Compared with controls (n = 45), patients with GGE (n = 25) showed widespread increased functional connectivity (θ to γ frequency bands) and power (δ to γ frequency bands) across the spectrum. Siblings (n = 18) fell between the levels of patients and controls. Heritability of the imaging metrics was observed in regions where patients strongly differed from controls, mainly in β frequencies, but also for δ and θ power. Network connectivity in GGE was heritable in frontal, central, and inferior parietal brain areas and power in central, temporo-parietal, and subcortical structures. Presence of generalized spike-wave activity during recordings and medication were associated with the network patterns, whereas other clinical factors such as age at onset, disease duration, or seizure control were not.

Metrics of brain oscillations are well suited to characterize GGE and likely relate to genetic factors rather than the active disease or treatment. High power and connectivity levels co-segregated in patients with GGE and healthy siblings, predominantly in the β band, representing an endophenotype of GGE.

Metrics of brain oscillations are well suited to characterize GGE and likely relate to genetic factors rather than the active disease or treatment. check details High power and connectivity levels co-segregated in patients with GGE and healthy siblings, predominantly in the β band, representing an endophenotype of GGE.

A systematic literature search has been performed to identify potential confounders for outcome prediction using pupillary light reflex in adult critically ill patients, as measured by handheld automated pupillometry devices.

Three digital databases (PubMed, EmBase, Cochrane) were systematically searched. Articles published between 1990-2019 in adult patients, using monocular automated handheld devices were considered. Studies were classified according to the OCEBM classification (level 1 represents the highest, level 5 the lowest level of evidence). Case reports, original research and systematic reviews were included and cross-referenced.
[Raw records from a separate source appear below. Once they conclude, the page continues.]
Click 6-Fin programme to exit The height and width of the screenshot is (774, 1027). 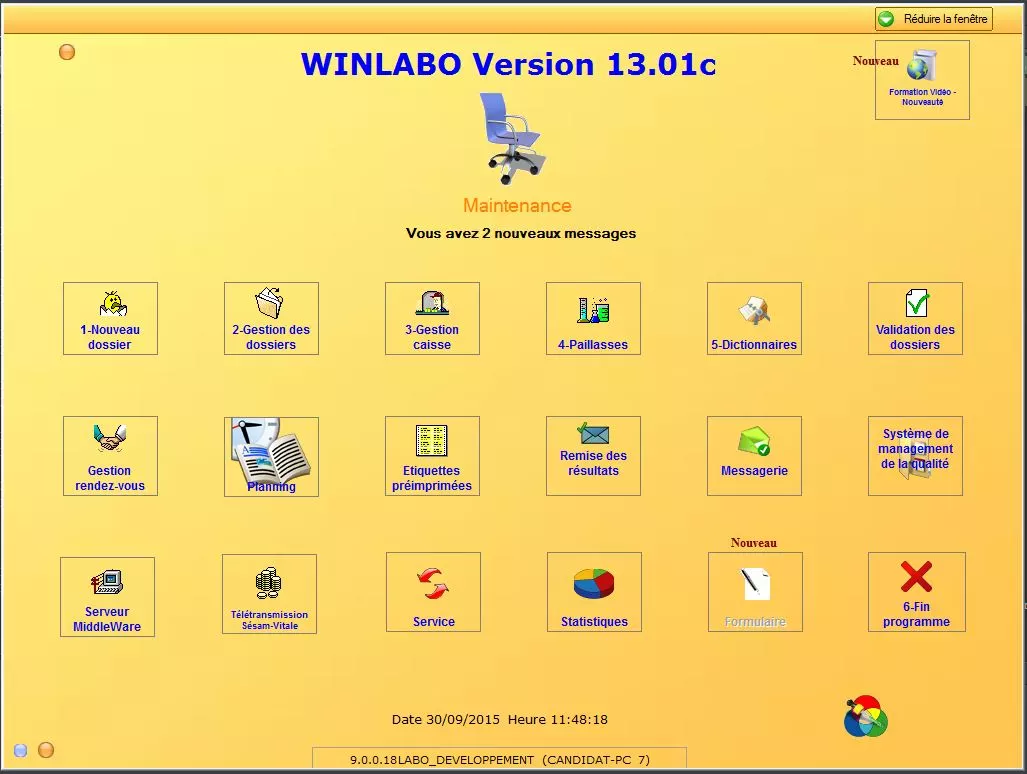pos(916,592)
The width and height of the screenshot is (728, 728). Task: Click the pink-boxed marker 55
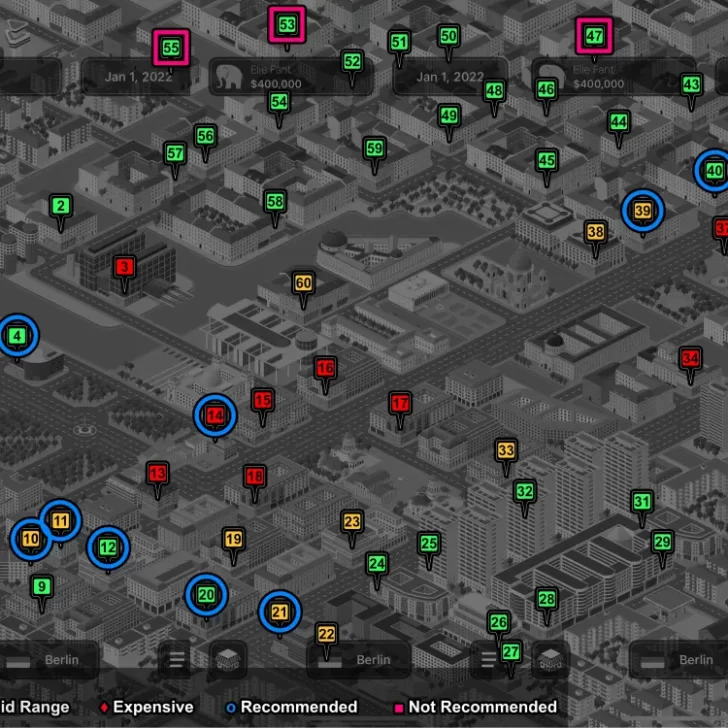coord(171,47)
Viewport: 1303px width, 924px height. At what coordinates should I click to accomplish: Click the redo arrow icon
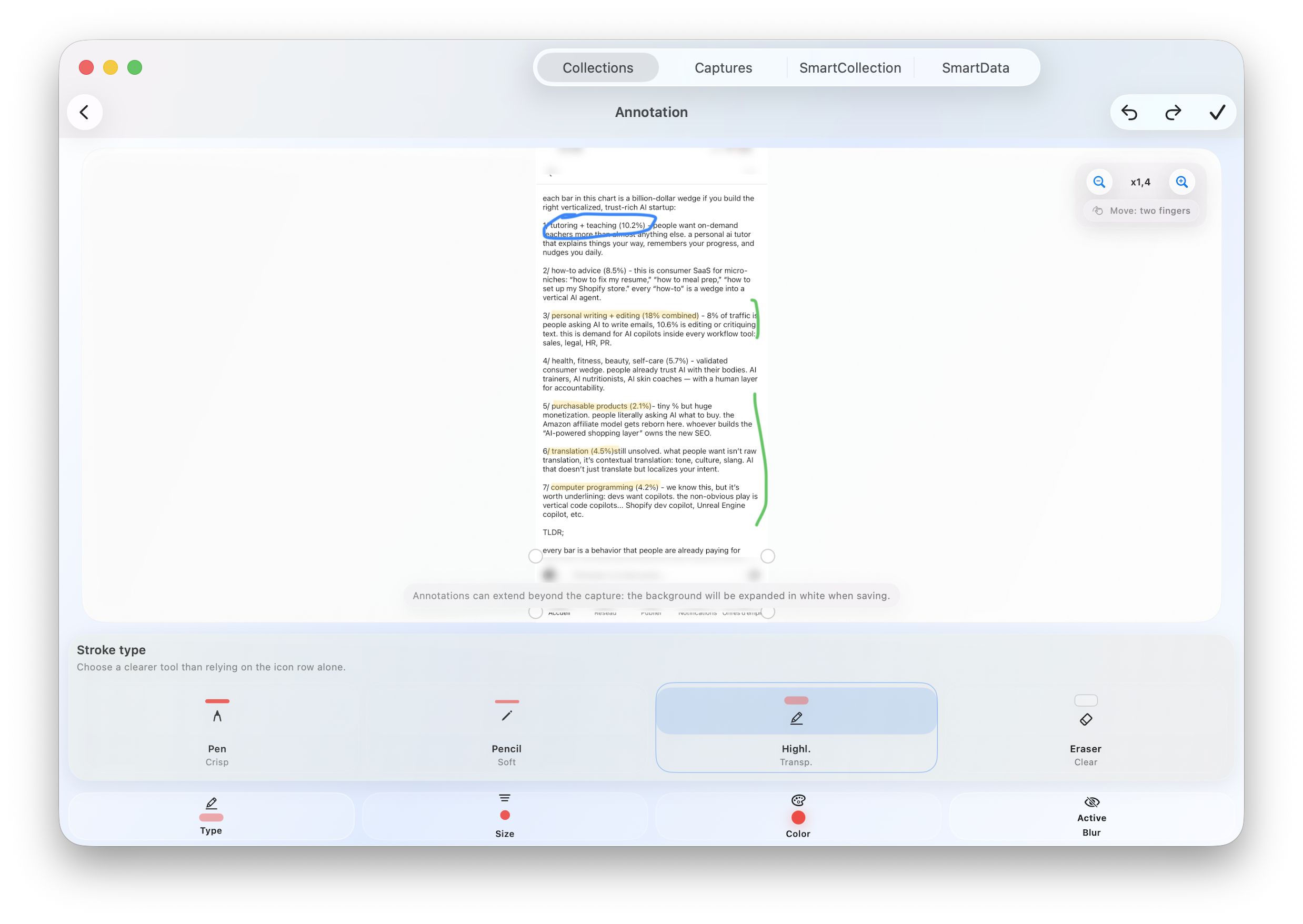1172,113
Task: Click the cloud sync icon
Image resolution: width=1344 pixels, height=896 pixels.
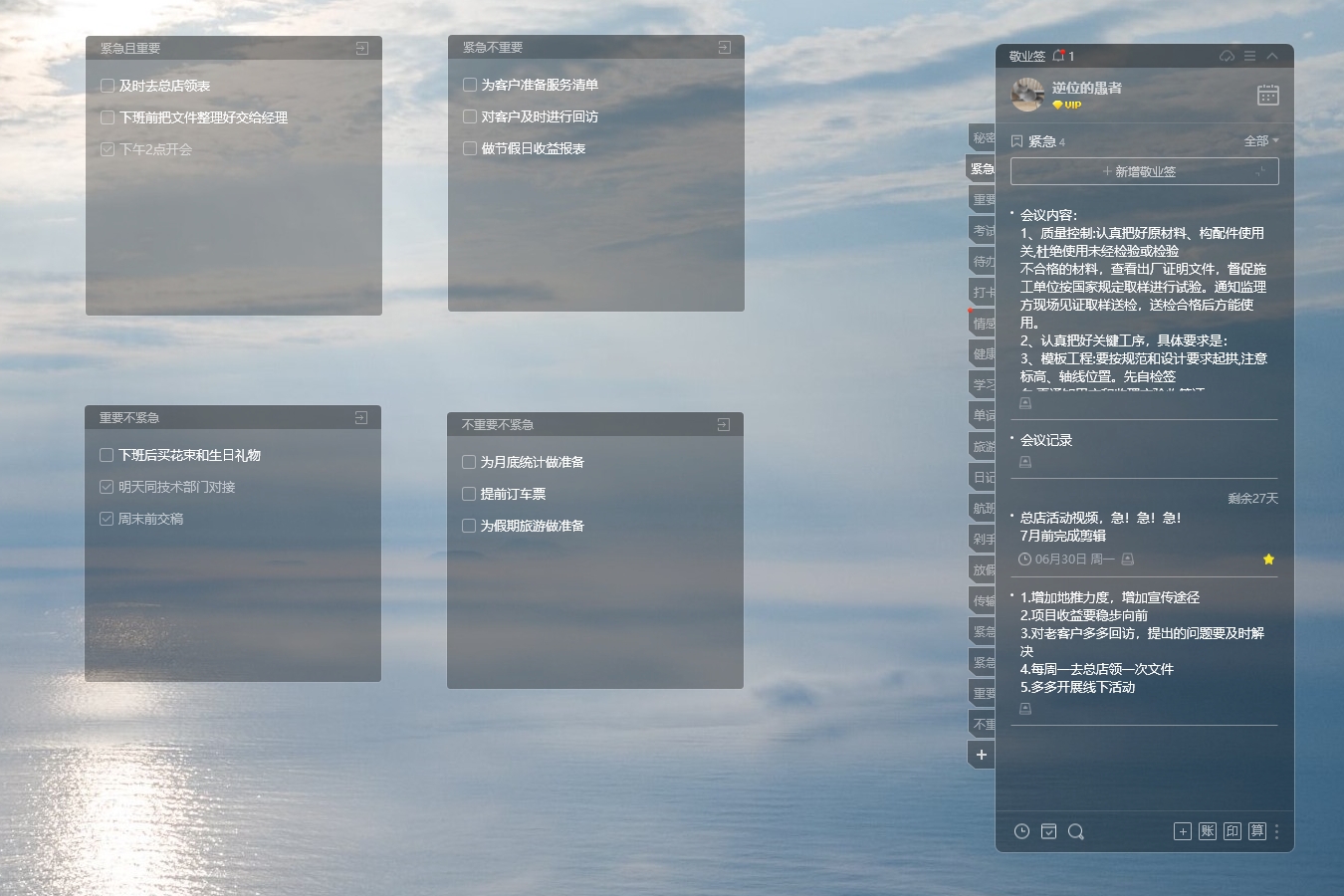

Using 202 search terms, 58 eligible articles reporting on the use of handheld pupillometry in the critically ill could be identified, considering 3246 patients. The highest level of evidence came from 10 randomized trials and 19 prospective observational studies. The level of evidence was mostly 2 to 3 and highest with studies regarding the potential confounding effecl confounding effects on outcome and pupillary reflexes. When treatment is guided by pupillary metrics, such confounders put patients at risk of over- or undertreatment. Future research should validate and identify additional confounders, as our review suggests that even more unexplored confounders may exist.We previously proposed that the dopamine D2 receptor-interacting protein S100B binds to a putative S100B-binding motif at residues R233-L240 towards the N-terminus of the 3rd cytoplasmic loop. We used in vitro pull-down assays with FLAG-tagged fragments of the rat D2 receptor third cytoplasmic loop and in vitro-synthesized S100B to evaluate this hypothesis. Our results indicate that the putative S100B-binding motif is neither necessary nor sufficient for strong binding of S100B. Instead, two residues at the junction of the 5th membrane-spanning domain and the cytoplasmic extension of that a-helical domain, K211-I212, are required for robust, calcium-sensitive binding of S100B. This is also the approximate location of previously identified determinants for the binding of arrestin and calmodulin. A D2 receptor mutation converting I212 to phenylalanine has been described in patients with a hyperkinetic movement disorder. Significance Statement S100B is a small calcium-binding protein that modulates signaling by the dopamine D2 receptor.